TEXT SHOWN:
## Start
Moreover, we will only be able to fully integrate WET’s business with our existing business and maximize the benefits of the Acquisition if we are able to acquire 100% of the outstanding capital stock of WET in the WET Tender Offer or by completing a squeeze-out merger, if necessary, to gain control of WET. If we do not obtain in excess of 95% of the outstanding capital stock of WET in connection with the WET Tender Offer and the sale of shares by Indigo and IBG in connection with the SPA, we will not be able to execute a squeeze-out merger under German law. In such case, WET will continue to be operated as a separate business, with separate management, and we will be unable to fully integrate the operations of the two businesses, which could prevent us from realizing the full benefits anticipated from the Acquisition.

The existence of minority shareholders following the Acquisition may limit our ability to integrate WET for an extended period of time.

Following completion of the Acquisition, certain WET minority shareholders may continue to own an interest in WET. Under German law, we cannot require WET to take actions that may result in cost savings and greater integration but would be deemed disadvantageous to WET, until a domination and profit and loss transfer agreement (“DPLTA”) is effective or a mandatory buy-out of the WET shares from any remaining WET shareholders by way of a squeeze-out merger has been implemented. In addition, under the terms of the BCA, WET’s ability to pay dividends is restricted until a DPLTA is effective. If a WET minority shareholder challenges the DPLTA or the squeeze-out merger, our ability to take certain cost saving and integration measures may be delayed for an uncertain time following completion of the Acquisition or may not be achievable at all.

Under German law, the existence of minority shareholders following the Acquisition requires all of our dealings with WET to be at arm’s length.

Due to the requirement under German law that all of our dealings with WET be at arm’s length for as long as there are minority shareholders in WET (or a DPLTA becomes effective), we may not be able to enter into favorable contracts with WET and fully integrate and synergize the combined company. Moreover, we will be forced to negotiate final settlement and intellectual property licensing terms in connection with our current litigation with WET that may end up to be burdensome on our business.
## End
Entries for locating text and elements:
## Start
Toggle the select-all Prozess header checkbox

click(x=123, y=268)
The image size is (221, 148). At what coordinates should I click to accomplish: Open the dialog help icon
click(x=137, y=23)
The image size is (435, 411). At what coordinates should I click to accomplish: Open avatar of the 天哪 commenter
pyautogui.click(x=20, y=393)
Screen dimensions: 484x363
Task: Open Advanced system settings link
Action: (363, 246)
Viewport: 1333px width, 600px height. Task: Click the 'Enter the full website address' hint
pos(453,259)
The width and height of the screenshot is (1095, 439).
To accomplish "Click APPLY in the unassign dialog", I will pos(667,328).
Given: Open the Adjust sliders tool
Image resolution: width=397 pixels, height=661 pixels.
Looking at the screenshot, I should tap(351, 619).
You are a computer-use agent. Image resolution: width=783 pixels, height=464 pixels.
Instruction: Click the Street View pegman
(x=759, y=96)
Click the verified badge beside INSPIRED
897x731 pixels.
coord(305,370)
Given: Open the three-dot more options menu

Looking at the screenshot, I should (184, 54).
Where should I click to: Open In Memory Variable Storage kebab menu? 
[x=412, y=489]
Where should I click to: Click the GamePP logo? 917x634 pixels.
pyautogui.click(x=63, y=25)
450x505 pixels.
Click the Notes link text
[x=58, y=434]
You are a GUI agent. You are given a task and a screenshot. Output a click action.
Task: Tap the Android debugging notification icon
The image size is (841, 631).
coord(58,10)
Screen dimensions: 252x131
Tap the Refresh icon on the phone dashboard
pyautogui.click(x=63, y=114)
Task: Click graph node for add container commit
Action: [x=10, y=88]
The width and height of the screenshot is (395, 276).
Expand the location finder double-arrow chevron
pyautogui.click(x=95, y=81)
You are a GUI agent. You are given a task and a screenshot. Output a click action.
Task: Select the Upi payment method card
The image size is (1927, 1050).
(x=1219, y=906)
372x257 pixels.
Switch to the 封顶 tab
## End
OBJECTIVES:
A) Reproduce the stretch of the WET acquisition text from "Due to the requirement" through "on our business.".
B) In the records, rewrite the stretch from the line containing "Screen dimensions: 252x131" through the end of the records, changing "Refresh" to "Reload" and leaving everything else as it is.
The records have no connection to the text.

CORRECT ANSWERS:
A)
Due to the requirement under German law that all of our dealings with WET be at arm’s length for as long as there are minority shareholders in WET (or a DPLTA becomes effective), we may not be able to enter into favorable contracts with WET and fully integrate and synergize the combined company. Moreover, we will be forced to negotiate final settlement and intellectual property licensing terms in connection with our current litigation with WET that may end up to be burdensome on our business.

B)
Screen dimensions: 252x131
Tap the Reload icon on the phone dashboard
pyautogui.click(x=63, y=114)
Task: Click graph node for add container commit
Action: [x=10, y=88]
The width and height of the screenshot is (395, 276).
Expand the location finder double-arrow chevron
pyautogui.click(x=95, y=81)
You are a GUI agent. You are given a task and a screenshot. Output a click action.
Task: Select the Upi payment method card
The image size is (1927, 1050).
(x=1219, y=906)
372x257 pixels.
Switch to the 封顶 tab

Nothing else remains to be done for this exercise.